Students learn foundational concepts, such as the rule of law and the free speech protections of the First Amendment. They study laws regulating digital media, such as recording audio and taking photos, and exercise their rights as members of the public to access government records through Freedom of Information Act requests. They also gain exposure to tort law, including libel and privacy, and take part in a mock trial.

“In my junior year, I took Media Law with associate professor Amanda Crawford, which was my first exposure to any sort of legal education,” says Wyatt Cote ’23 (CLAS), now a third year UConn law student. “At the time, I wasn’t sure exactly why, but that class was the one that I found myself most excited by…I found myself wondering how I could capitalize on that feeling. That is when the prospect of going to law school first occurred to me.”

Crawford says that a key aspect of the course is its focus on modern challenges, such as those posed by widespread social media use and an executive branch that is openly hostile to protestors and journalists.

“I really don’t think there has been any time in my life that the issues we teach in Media Law have been more relevant to college students,” says Crawford.

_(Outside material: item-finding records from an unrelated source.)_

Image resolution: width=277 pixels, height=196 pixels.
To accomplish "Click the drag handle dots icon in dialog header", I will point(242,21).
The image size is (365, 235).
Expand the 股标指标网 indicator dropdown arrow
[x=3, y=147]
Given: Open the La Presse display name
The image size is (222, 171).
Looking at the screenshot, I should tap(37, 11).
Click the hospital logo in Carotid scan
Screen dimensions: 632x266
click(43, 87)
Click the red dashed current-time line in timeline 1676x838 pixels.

Cote says in his senior year, he took professor Michael Stanton’s Investigative Reporting class, which worked on a project about Connecticut’s housing and eviction crises. The course required students to attend eviction court in New London.

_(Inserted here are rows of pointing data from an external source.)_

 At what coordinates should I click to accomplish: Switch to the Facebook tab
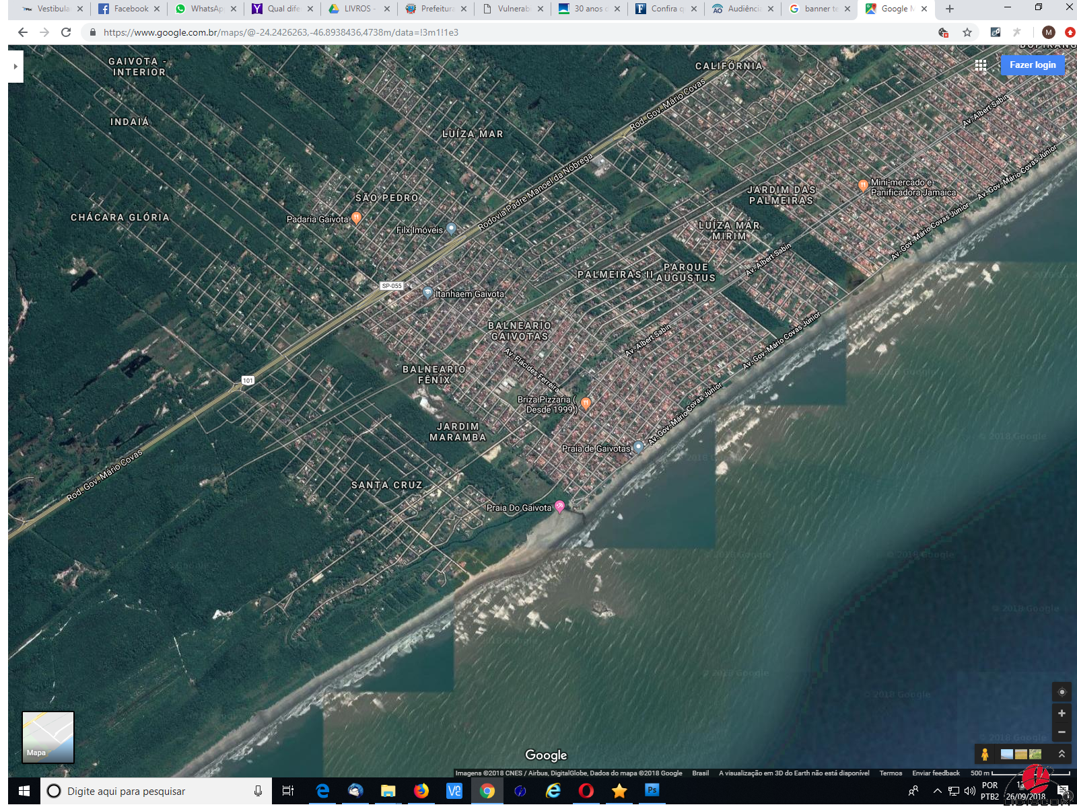click(128, 9)
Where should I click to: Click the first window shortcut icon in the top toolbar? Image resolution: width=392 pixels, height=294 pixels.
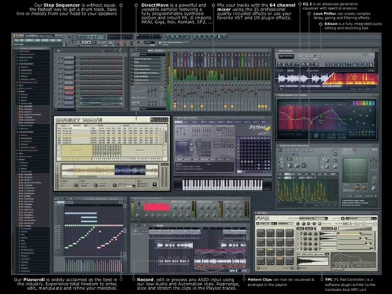(167, 37)
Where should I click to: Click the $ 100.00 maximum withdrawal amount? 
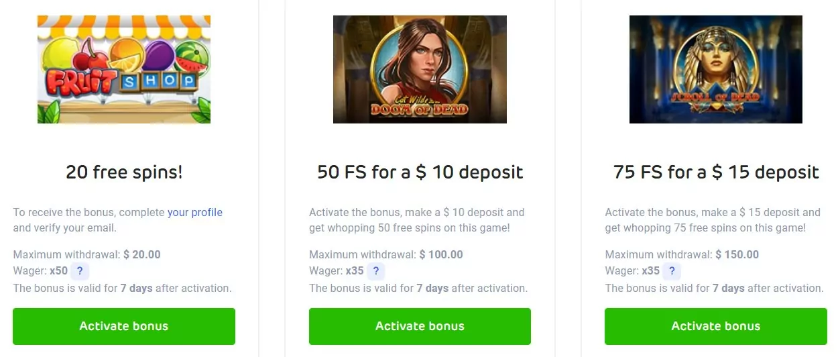pos(441,254)
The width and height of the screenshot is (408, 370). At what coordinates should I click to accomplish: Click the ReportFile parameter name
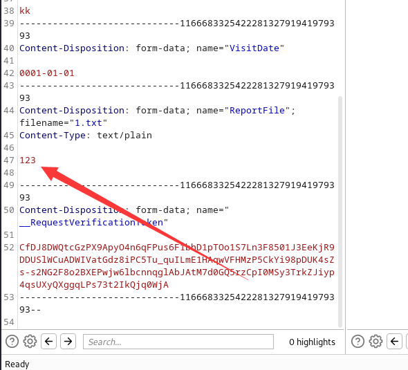257,111
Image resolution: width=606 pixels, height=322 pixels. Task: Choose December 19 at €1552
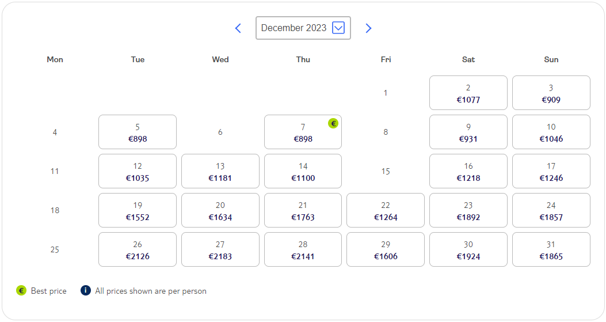(138, 210)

“There, we were firsthand witnesses to the inequality that pervades the Connecticut housing market,” says Cote. “There, I realized that I wanted to be a housing lawyer.”

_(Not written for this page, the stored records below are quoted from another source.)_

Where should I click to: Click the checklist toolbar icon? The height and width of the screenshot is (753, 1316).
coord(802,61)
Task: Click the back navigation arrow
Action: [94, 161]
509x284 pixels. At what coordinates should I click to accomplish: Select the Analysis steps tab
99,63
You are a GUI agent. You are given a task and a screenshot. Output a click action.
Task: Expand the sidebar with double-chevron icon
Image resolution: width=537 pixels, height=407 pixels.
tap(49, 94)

Both Cote and Bigman agree that UConn’s rigorous nationally accredited curriculum played a vital role in equipping them with career competencies for effective legal practice.

“What is less obvious is how wonderful journalism is for the students who are like me, who can’t say that they know what they want out of their careers,” explains Cote. “A journalist’s training prepares them well for legal work. The ability to connect to a stranger and tell their story in a compelling, persuasive way is an invaluable skill to lawyering,”

Cote also recommended the Department of Journalism’s news writing courses, quoting a book by Supreme Court Justices Scalia and Garner, which says lawyers “possess only one tool to convey their thoughts: language. They must acquire and hone the finest, most effective version of that tool available. They must love words and use them exactly. Cultivating an appealing prose style and broad vocabulary is a ‘lifelong project, and you may as well begin [it] at once’.”

“Students who go on to join a journal in law school will assuredly encounter pages upon pages of dull, uninspired academic writing,” Cote noted. “Taking writing classes as an undergraduate will give them a leg up on their peers and help make the pieces published by their journals actually readable.”

Transitioning to law can be a natural progression for J-majors seeking a different avenue for public service.

“I knew I wanted to do something that helped people,” says Sydney Mazur ’19 (CLAS), an attorney-at-law at Litchfield Cavo in Simsbury, Connecticut. “It definitely helps not being afraid to ask questions and to have that kind of passion or fuel within you to want to know … getting into the nitty-gritty of what’s going on, and you have to be fast enough in your mind to think of a follow-up question. So, I think journalism at UConn prepared me.”